Not long after the steering committee for Chicago World Expo 2017 settled on the Hilton as the site for last summer’s big show, I knew the box diorama I wanted to make. I started work in December 2015, beginning with the 1/24th scale vehicles (a vintage kit of a Plymouth Fury police cruiser by Jo-Hann that I super-detailed and a Revell pickup that provided the chassis for a scratch-built paddy wagon), and I finished 52 figures later a month before Expo in July 2017, with a few breaks along the way—my most ambitious project yet!

A little more history before we get to the step-by-step. Chicago already had been the site of serious civil unrest on the South and West sides following the assassination of the Rev. Martin Luther King, Jr. in April 1968. Daley believed the police should have responded to those riots with more force—he was disappointed that many officers had not followed his order to “shoot to kill arsonists” and “shoot to maim looters”—and he vowed that the planned anti-war protests coming to Chicago for the convention would be dealt with more harshly.

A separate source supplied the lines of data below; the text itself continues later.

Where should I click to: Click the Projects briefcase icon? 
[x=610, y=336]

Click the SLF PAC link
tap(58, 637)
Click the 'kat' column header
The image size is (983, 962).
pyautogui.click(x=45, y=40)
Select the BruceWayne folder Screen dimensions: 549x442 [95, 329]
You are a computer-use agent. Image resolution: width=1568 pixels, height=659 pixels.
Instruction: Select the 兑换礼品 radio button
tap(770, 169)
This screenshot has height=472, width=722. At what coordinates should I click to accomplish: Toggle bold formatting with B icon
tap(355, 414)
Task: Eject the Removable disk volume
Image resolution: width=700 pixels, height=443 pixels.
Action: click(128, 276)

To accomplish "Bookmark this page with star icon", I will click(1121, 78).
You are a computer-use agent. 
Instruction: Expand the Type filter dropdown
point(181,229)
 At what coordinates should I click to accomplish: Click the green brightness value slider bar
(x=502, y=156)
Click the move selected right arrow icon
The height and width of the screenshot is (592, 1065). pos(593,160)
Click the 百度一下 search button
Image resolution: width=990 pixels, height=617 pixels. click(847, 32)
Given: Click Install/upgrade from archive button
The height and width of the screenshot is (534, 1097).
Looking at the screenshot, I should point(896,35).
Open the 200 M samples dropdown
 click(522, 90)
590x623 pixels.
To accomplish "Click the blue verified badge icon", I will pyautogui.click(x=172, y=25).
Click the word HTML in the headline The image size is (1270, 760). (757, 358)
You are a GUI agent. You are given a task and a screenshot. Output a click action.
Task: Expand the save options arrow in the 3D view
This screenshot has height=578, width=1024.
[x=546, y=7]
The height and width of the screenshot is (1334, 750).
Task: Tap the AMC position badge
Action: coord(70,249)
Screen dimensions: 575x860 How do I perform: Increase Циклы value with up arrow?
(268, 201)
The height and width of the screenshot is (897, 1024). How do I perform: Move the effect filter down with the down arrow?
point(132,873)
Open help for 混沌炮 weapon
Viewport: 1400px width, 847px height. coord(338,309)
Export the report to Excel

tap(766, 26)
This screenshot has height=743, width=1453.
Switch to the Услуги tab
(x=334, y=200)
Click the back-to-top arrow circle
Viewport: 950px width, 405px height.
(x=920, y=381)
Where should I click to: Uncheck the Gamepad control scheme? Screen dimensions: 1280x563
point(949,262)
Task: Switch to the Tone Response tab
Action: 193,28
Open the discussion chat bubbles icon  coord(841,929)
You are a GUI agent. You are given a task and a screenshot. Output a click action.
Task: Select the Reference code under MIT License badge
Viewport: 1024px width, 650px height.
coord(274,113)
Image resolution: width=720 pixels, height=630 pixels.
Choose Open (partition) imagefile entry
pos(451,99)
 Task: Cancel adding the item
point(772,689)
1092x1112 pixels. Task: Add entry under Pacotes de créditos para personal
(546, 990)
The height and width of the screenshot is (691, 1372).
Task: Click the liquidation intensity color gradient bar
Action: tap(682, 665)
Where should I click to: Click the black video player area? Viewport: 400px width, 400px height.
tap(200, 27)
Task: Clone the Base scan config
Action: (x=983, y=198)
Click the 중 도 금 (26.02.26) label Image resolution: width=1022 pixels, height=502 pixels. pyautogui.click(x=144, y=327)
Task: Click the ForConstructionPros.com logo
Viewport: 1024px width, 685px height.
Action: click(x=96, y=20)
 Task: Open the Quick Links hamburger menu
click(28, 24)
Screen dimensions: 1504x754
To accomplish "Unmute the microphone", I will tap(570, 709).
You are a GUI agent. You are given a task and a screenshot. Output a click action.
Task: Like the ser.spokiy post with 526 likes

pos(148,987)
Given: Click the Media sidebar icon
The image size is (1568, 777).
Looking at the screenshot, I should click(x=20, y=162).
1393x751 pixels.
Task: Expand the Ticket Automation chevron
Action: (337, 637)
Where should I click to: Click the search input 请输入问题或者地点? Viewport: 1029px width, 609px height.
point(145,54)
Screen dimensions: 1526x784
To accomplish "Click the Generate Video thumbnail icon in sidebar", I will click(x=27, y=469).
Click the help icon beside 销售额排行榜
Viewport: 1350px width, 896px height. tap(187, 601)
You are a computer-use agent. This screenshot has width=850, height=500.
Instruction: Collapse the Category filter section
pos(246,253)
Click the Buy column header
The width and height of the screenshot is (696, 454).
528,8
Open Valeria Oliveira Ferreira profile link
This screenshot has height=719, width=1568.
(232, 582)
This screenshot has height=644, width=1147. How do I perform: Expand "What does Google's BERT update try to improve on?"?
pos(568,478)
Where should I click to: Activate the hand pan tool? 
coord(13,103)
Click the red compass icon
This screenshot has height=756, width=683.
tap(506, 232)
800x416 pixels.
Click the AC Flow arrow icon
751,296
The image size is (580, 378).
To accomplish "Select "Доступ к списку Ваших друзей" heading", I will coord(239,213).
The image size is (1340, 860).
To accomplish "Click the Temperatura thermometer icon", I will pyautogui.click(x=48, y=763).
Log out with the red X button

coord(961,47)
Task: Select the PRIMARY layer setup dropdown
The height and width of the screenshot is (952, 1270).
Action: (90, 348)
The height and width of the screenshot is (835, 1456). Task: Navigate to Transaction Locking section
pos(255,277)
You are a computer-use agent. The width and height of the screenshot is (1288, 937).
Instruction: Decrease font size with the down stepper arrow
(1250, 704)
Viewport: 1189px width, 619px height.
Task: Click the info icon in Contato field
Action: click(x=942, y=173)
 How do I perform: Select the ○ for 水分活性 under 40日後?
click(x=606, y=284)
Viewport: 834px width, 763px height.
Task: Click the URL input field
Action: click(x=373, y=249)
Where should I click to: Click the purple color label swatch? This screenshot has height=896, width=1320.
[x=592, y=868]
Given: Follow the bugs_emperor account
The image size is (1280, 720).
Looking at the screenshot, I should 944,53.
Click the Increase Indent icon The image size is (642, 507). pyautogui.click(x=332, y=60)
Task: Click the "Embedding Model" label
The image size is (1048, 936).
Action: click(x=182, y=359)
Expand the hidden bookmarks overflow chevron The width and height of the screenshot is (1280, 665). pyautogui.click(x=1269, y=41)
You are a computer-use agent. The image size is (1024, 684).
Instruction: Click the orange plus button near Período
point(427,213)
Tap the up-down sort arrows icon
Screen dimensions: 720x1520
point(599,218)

These protests were loosely organized by the free-wheeling New York Yippies and the much more sober-minded National Mobilization Committee to End the War in Vietnam (the MOBE), competing groups that never had a focused agenda, and which could not have been more different stylistically. Daley’s courts made matters worse by delaying the granting of permits for protestors to gather and sleep in either Grant Park, directly across from the Hilton, or Lincoln Park, a little less than five miles to the North along Lake Michigan. The permits never came through, and each night, police cleared the parks, often with teargas and swinging billy clubs—tactics that backfired when protestors swarmed into the streets of Lincoln Park, Old Town, and the South Loop, smashing store and car windows until they were chased down, beaten, and thrown into paddy wagons.

All of this was captured by journalists, who often were bigger targets than the protestors (including future anchorman Dan Rather, who was beaten by Daley’s thugs while broadcasting from the floor of the convention as Walter Cronkite expressed disgust at the violence). The most infamous pictures came from the clashes directly in front of the Hilton, on Michigan Avenue between Balbo Drive and Harrison Street. As the delegates and candidates watched from the upper-floor windows of the hotel, choking on drifting tear gas, police beat protestors and journalists, even throwing some through the plate-glass windows of what is now Kitty O’Shea’s Pub. Amazingly, to borrow the title from one of the best books on these events, no one was killed, though local and federal commissions studying the events in their aftermath termed the incident “a police riot”—that is, a riot that actually was started by the police—which prompted the thick-tongued Mayor Daley to utter his famous quote, “The police are not here to create disorder, they’re here to preserve disorder.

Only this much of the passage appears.